Mi credo político

Creo en un PRI más justo y parejo con la militancia, que vea que una consulta directa a la base es la oportunidad de rebelarse con votos en contra de liderazgos que antes eran obesos y hoy padecen reumatismo político

Lorena Piñón Rivera / Columna Invitada / Heraldo de México
Lorena Piñón Rivera / Columna Invitada / Heraldo de México

Creo en Claudia Ruiz Massieu y su manifiesto de imparcialidad del 9 de marzo. Creo en la palabra de la presidenta, porque el 3 de abril en sesión plenaria con los liderazgos estatales, dijo claramente que Si alguno de los dirigentes o delegados del CEN en las diversas entidades del país tiene inclinación por alguno de los candidatos a la dirigencia nacional del PRI, se encuentra en total libertad de separarse de su cargo. Por eso es desconcertante el papel de la contralora nacional del PRI, Lisbeth Hernández, que estuvo como parte del staff de acompañamiento en su gira por Morelos del también aspirante José Narro. Su adhesión no da confianza ni certeza porque en sus atribuciones, la contraloría revisa los gastos de campaña de los procesos internos. La Contralora entonces ya debió renunciar o la presidenta debe solicitárselo ya. Por este tipo de excesos, también creo que uno de los principales lastres del PRI es que muchos de sus mecanismos internos son disparejos, en donde las decisiones más importantes las toman sólo unos cuantos y casi siempre tienen los mismos apellidos.

Creo en un PRI más justo y parejo con la militancia, que vea que una consulta directa a la base es la oportunidad de rebelarse con votos en contra de liderazgos que antes eran obesos y hoy padecen reumatismo político y anemia de simpatías. Creo que en un PRI más parejo que escuche a los millennials, no sólo a los milenarios. Creo en un PRI donde la voluntad de los militantes sea suficiente para derrotar a las cúpulas autoritarias. Creo en un PRI más parejo, en donde cualquier liderazgo legítimo surgido de la base, sin importar que provenga de un pueblo o de un barrio popular, pueda llegar a la presidencia del PRI.

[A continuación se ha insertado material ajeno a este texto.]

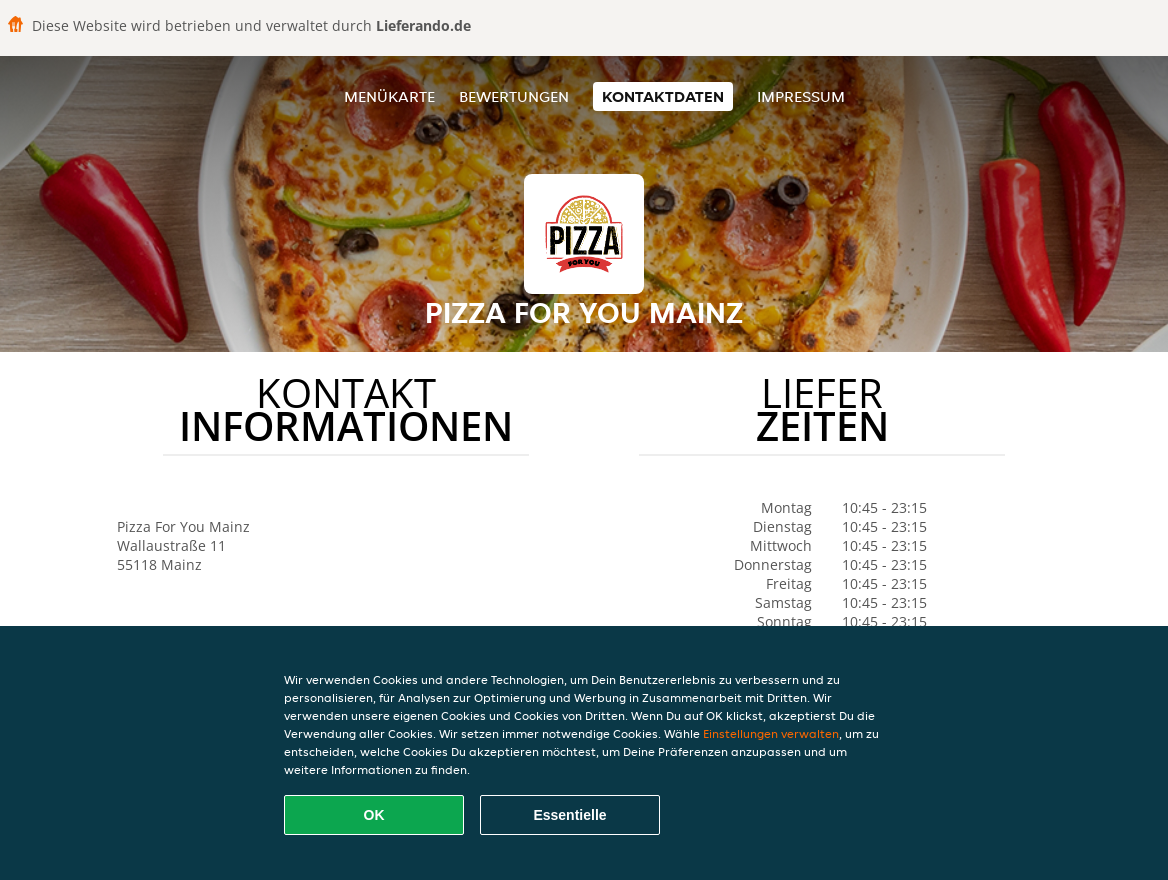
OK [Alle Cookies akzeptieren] (374, 815)
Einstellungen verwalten (771, 733)
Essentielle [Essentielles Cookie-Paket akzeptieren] (569, 815)
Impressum (801, 96)
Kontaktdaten (663, 96)
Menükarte (389, 96)
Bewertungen (514, 96)
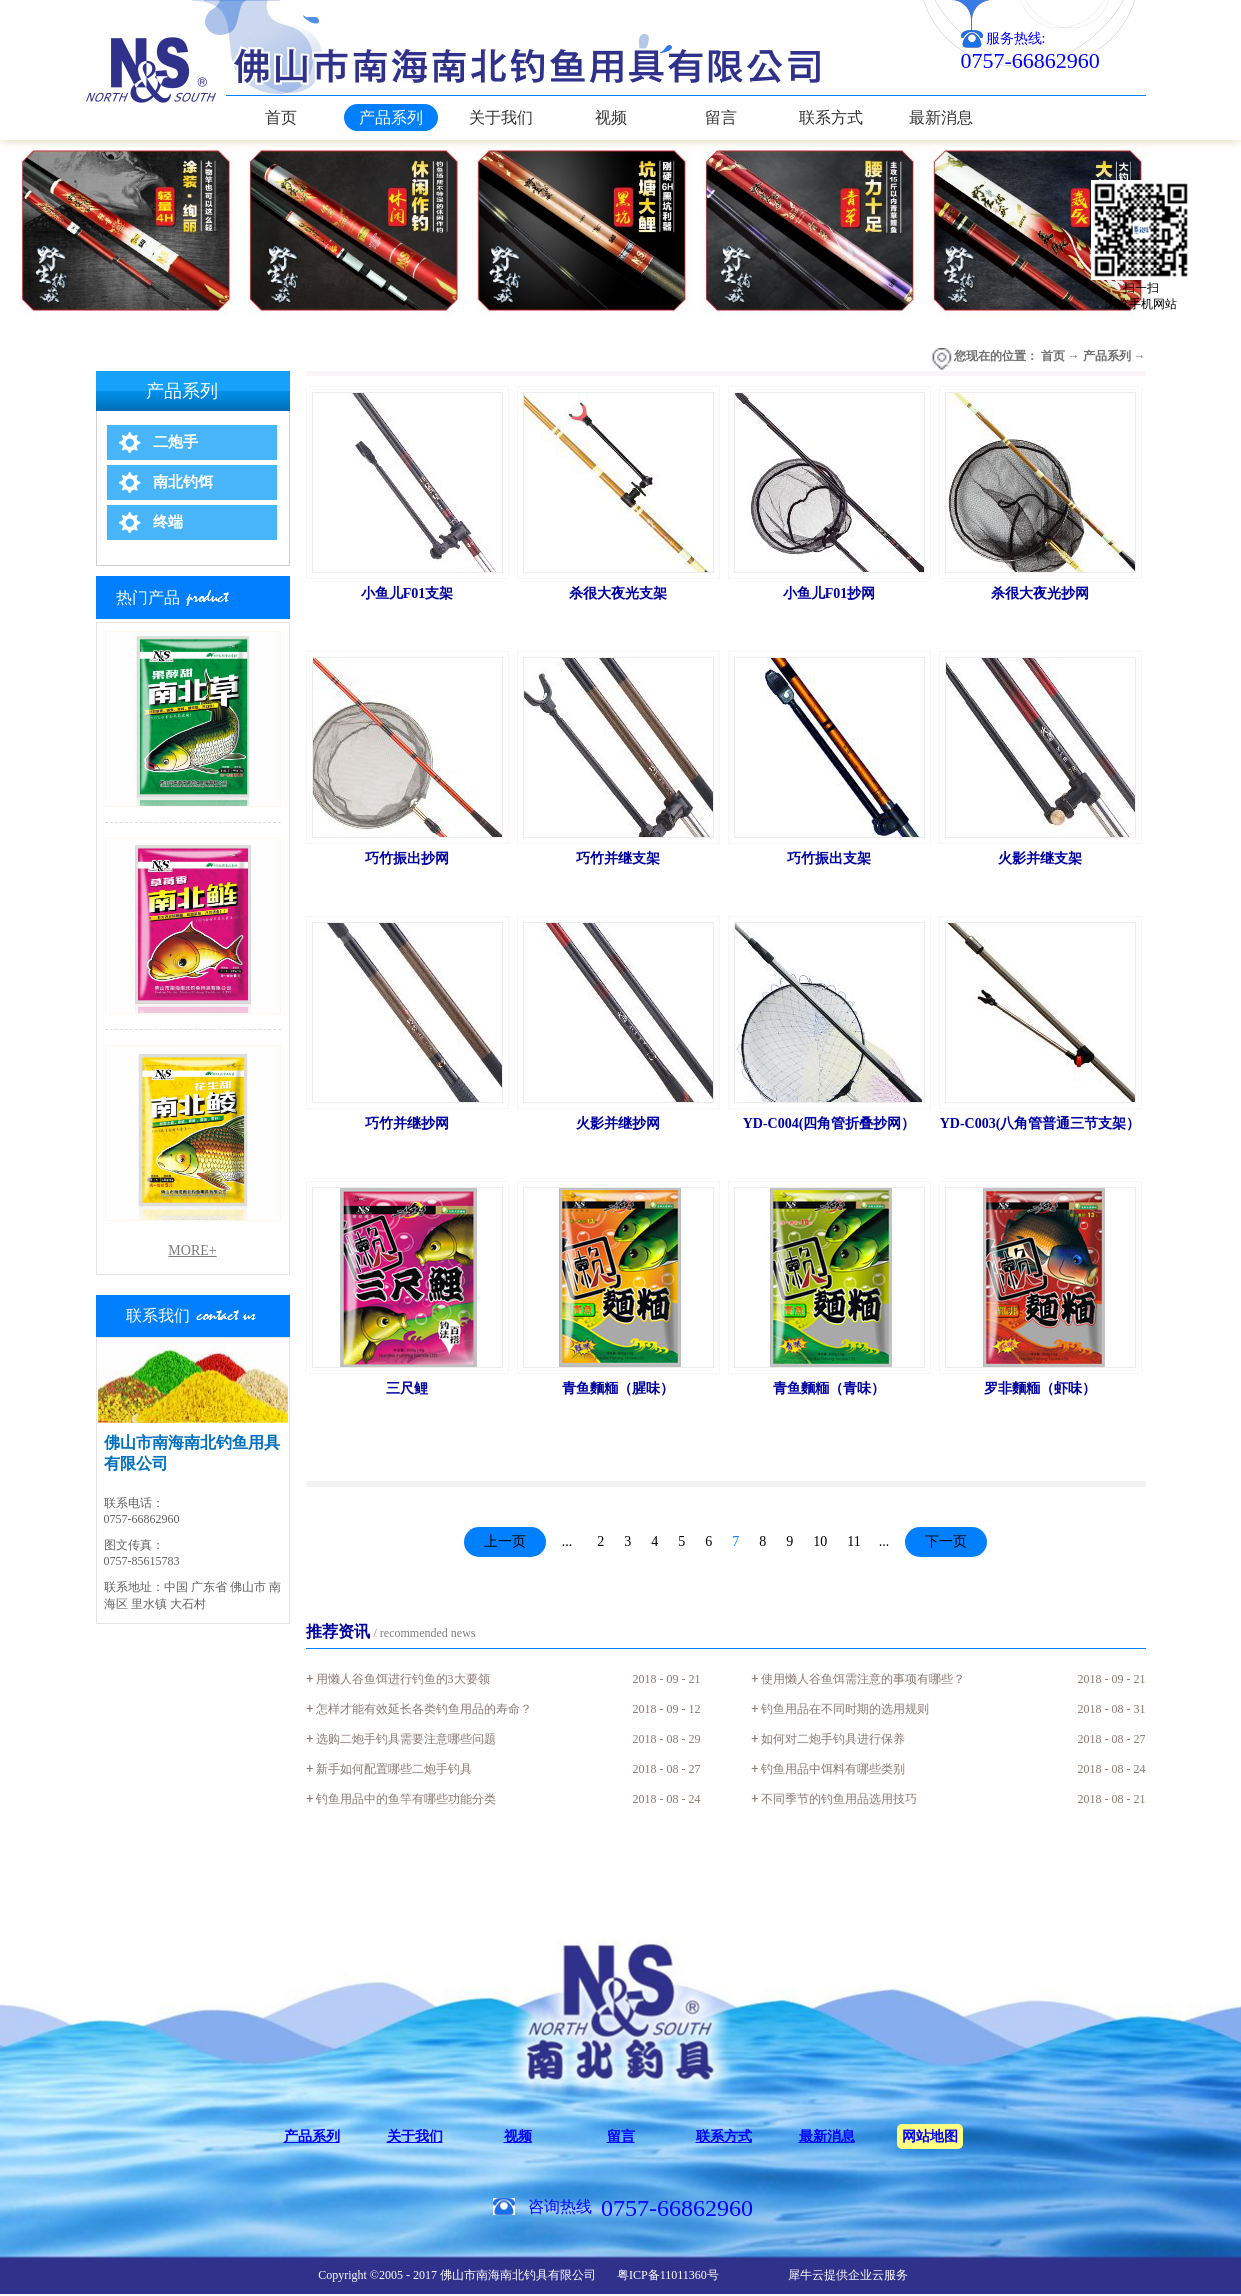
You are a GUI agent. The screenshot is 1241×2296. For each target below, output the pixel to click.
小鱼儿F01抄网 (829, 593)
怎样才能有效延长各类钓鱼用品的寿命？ (424, 1709)
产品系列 (1107, 356)
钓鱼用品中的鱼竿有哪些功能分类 (406, 1799)
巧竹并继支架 (618, 858)
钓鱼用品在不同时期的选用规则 (845, 1709)
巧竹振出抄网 (407, 858)
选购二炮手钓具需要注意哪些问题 (406, 1739)
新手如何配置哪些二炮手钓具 (394, 1769)
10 (820, 1541)
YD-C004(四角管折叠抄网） (829, 1123)
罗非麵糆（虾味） (1040, 1388)
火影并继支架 (1040, 858)
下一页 (946, 1541)
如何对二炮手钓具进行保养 (833, 1739)
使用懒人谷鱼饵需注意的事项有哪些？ (863, 1679)
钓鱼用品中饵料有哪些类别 (833, 1769)
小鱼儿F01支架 (407, 593)
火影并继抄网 (618, 1123)
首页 (281, 117)
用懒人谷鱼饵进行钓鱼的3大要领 (403, 1679)
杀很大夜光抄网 (1040, 593)
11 (853, 1541)
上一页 (505, 1541)
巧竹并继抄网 (407, 1123)
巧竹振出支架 (829, 858)
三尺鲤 (407, 1388)
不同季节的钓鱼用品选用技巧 (839, 1799)
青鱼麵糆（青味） (829, 1388)
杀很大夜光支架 (618, 593)
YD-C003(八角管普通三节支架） (1040, 1123)
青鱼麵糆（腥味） (618, 1388)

¿Cómo hacemos una elección más pareja? Tiene que haber un límite, que no se gaste tanto. Tenemos que evitar a los acarreados, vamos por foros en persona y en internet, donde podamos deliberar, presentar nuestro proyecto de partido para deliberarlo y sumar sugerencias de los militantes. Por eso es que te invito a que estés pendiente a mis redes sociales, porque la próxima semana iniciaré una dinámica de deliberación.

También creo que es urgente que se limpie la elección de dirigentes estatales en Yucatán. 597 votos fue la diferencia ínfima entre los competidores, pero hay un cochinero. El titular de la Comisión de Justicia debía ser imparcial, pero fue anfitrión de un evento de campaña a la fórmula que fue declarada ganadora y al ser exhibido renunció él con todo y su pleno.

Creo que se debe aclarar, porque mientras hubo una votación promedio de entre 6 y 14% en 102 municipios (incluyendo Mérida, que tiene más del 50% de electores), en dos, Santa Elena, y Yaxcaba votó más de 92%, con una aplastante mayoría que votó en promedio un militante cada 16.9 segundos en Santa Elena y en Yaxcabá un militante cada 23 segundos, lo cual es contrario a cualquier razonamiento lógico, peritaje matemático y análisis de mecánica de cuerpos. En otros dos municipios, Dzitas y Abalá, votó el 100%, incluyendo 27 militantes que se han hecho públicas sus actas de defunción. Claudia Ruiz Massieu debe ser la más interesada en limpiar legalmente el caso Yucatán, porque el cochinero que se percibe no lo queremos ver en el ámbito nacional.